Task goal: Please return exactly the lines from the top of the data through the line that contains "Koloneto.cz (1100, 189)", and skip all pictures.

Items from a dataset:
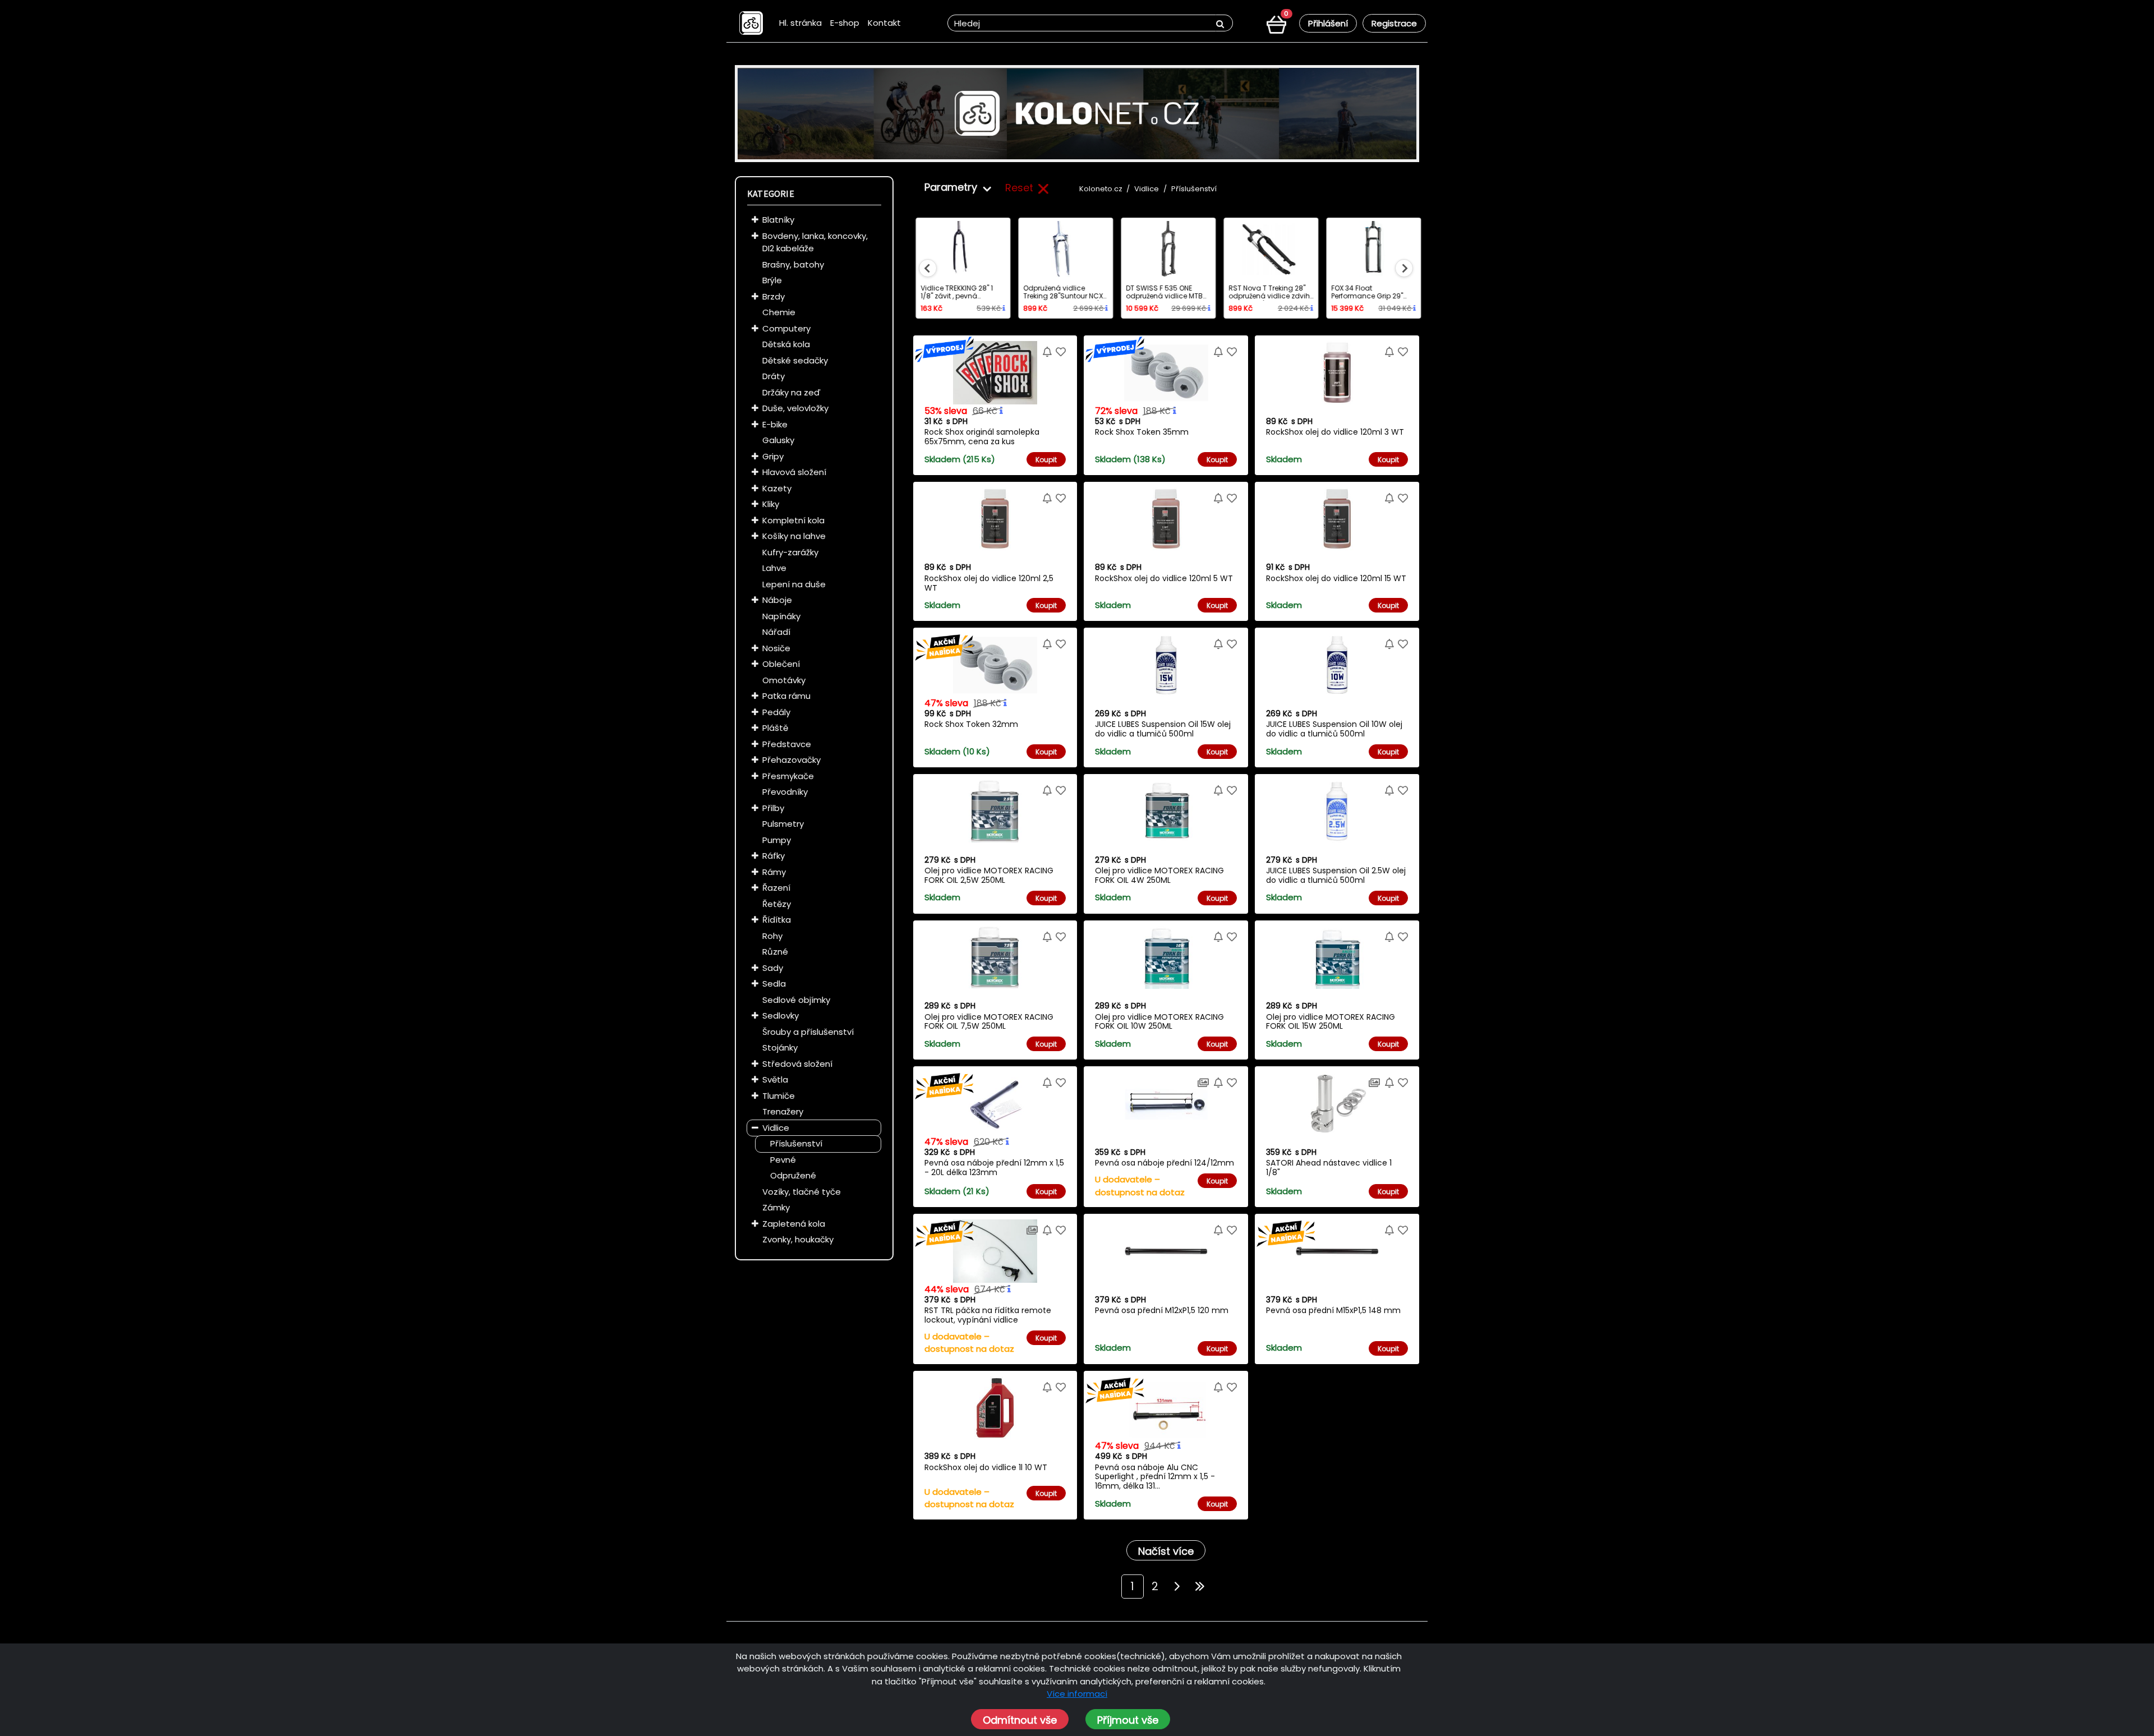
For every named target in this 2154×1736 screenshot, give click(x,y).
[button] (755, 219)
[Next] (1177, 1586)
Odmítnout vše (1020, 1720)
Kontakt (884, 23)
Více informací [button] (1077, 1694)
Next (1404, 268)
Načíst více (1166, 1551)
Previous (928, 268)
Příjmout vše (1127, 1720)
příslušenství (1194, 189)
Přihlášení (1328, 23)
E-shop (844, 23)
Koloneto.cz (1100, 189)
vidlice (1146, 189)
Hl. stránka (800, 23)
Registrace (1394, 23)
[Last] (1200, 1586)
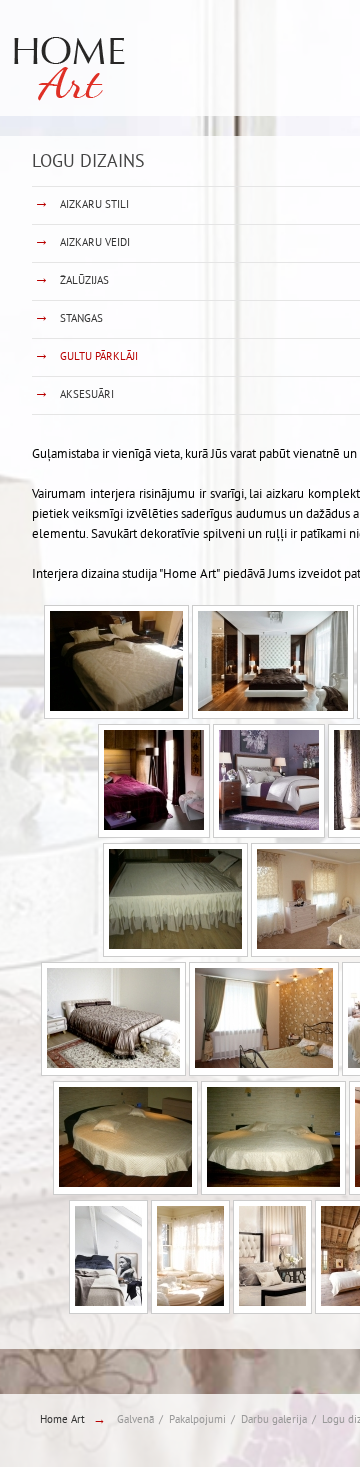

Response below:
For every named target in this 2154×1736 screenshot, give click(x,y).
[button] (755, 219)
[Next] (1177, 1586)
Odmítnout vše (1020, 1720)
Kontakt (884, 23)
Více informací [button] (1077, 1694)
Next (1404, 268)
Načíst více (1166, 1551)
Previous (928, 268)
Příjmout vše (1127, 1720)
příslušenství (1194, 189)
Přihlášení (1328, 23)
E-shop (844, 23)
Koloneto.cz (1100, 189)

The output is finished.